GIVEN TASK
Which lines below contain the word "What"? Copy each one in full.

** Begin **

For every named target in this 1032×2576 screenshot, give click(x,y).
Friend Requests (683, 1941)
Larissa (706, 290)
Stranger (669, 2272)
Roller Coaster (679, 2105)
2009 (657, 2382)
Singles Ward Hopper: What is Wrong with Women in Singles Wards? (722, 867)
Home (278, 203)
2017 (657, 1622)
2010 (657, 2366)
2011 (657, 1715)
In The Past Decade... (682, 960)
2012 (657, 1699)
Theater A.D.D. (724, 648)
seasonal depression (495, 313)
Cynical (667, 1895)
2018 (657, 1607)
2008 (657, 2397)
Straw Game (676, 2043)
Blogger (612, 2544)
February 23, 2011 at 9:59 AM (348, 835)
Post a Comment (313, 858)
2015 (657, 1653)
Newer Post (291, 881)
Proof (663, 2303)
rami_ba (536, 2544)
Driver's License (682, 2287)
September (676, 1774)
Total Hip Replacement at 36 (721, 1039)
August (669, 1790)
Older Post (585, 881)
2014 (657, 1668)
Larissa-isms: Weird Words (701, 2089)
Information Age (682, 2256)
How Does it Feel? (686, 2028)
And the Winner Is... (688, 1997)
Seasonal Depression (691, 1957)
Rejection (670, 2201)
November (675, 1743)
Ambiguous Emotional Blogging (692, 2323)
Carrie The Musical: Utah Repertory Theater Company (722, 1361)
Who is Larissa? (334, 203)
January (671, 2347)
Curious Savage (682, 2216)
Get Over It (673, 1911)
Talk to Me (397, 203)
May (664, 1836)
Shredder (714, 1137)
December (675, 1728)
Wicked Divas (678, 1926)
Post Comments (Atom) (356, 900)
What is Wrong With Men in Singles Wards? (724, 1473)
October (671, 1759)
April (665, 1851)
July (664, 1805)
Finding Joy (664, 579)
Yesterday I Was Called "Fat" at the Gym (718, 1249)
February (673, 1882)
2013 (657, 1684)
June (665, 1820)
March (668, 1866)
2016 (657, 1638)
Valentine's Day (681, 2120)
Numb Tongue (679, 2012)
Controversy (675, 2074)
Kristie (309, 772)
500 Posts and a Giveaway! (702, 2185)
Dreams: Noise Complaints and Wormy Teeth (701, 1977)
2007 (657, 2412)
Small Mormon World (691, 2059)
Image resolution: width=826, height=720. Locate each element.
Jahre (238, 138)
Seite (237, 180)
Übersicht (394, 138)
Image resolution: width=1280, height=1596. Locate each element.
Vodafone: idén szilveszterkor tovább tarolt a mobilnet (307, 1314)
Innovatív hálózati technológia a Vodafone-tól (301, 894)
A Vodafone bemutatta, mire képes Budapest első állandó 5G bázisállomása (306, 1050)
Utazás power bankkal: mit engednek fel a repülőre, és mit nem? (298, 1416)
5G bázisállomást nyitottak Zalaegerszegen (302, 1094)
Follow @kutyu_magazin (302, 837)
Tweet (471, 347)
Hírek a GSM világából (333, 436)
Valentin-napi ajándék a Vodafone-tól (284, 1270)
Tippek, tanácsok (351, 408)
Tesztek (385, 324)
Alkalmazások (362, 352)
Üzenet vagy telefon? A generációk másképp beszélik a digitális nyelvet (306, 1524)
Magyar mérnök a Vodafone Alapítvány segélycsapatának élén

** End **

ANSWER FOR THE TASK
Singles Ward Hopper: What is Wrong with Women in Singles Wards? (722, 867)
What is Wrong With Men in Singles Wards? (724, 1473)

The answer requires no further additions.